(Screenshot grounding data)
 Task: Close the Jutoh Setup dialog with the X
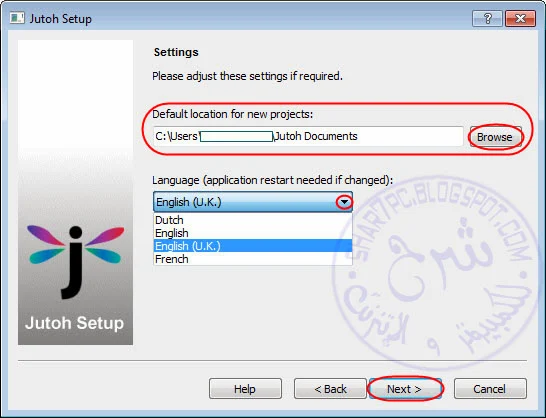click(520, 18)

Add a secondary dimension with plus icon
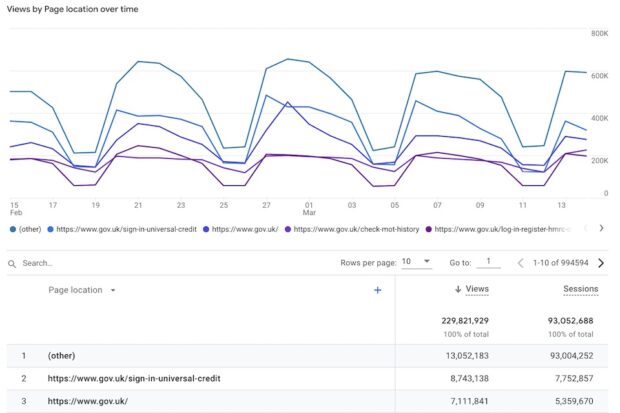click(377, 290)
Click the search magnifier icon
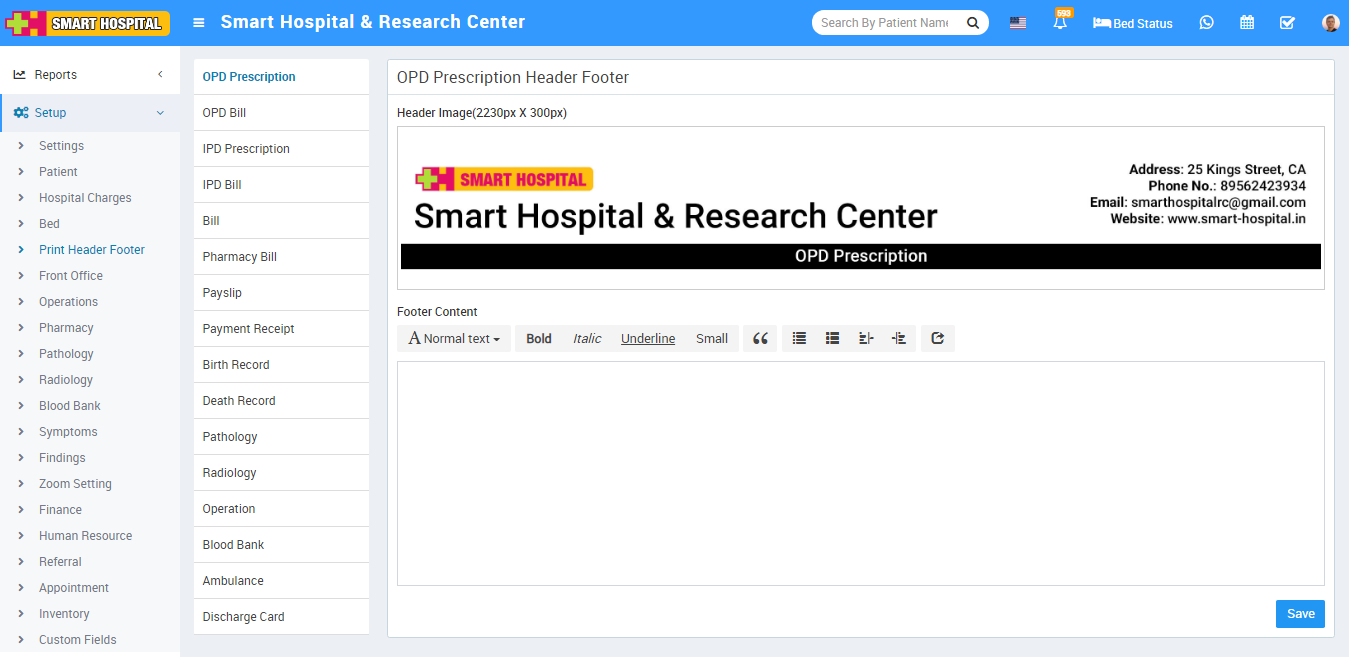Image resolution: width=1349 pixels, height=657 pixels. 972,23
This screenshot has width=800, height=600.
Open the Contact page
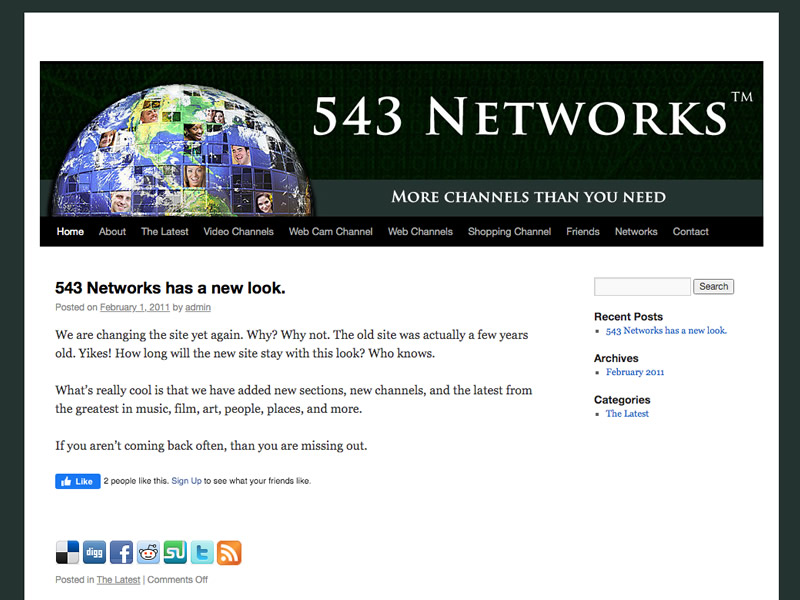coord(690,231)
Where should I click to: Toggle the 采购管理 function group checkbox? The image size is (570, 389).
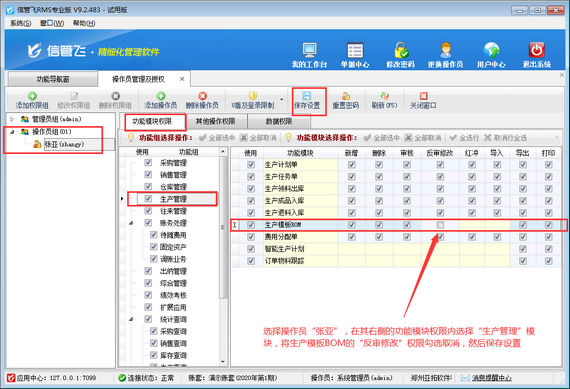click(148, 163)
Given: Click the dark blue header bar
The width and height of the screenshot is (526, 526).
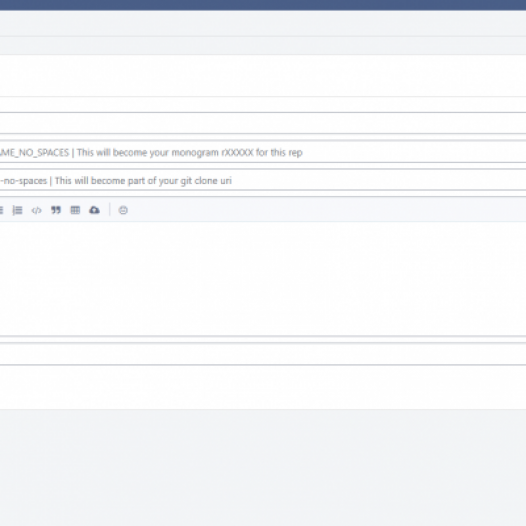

Exercise aim :: Set down each entry above word for word, without its pictures.

Exercise output ::
 Task: Close the Jutoh Setup dialog with the X
click(520, 18)

Add a secondary dimension with plus icon
click(377, 290)
Click the search magnifier icon
Image resolution: width=1349 pixels, height=657 pixels. 972,23
This screenshot has width=800, height=600.
Open the Contact page
coord(690,231)
Where should I click to: Toggle the 采购管理 function group checkbox? The image size is (570, 389).
click(148, 163)
Given: Click the dark blue header bar
The width and height of the screenshot is (526, 526).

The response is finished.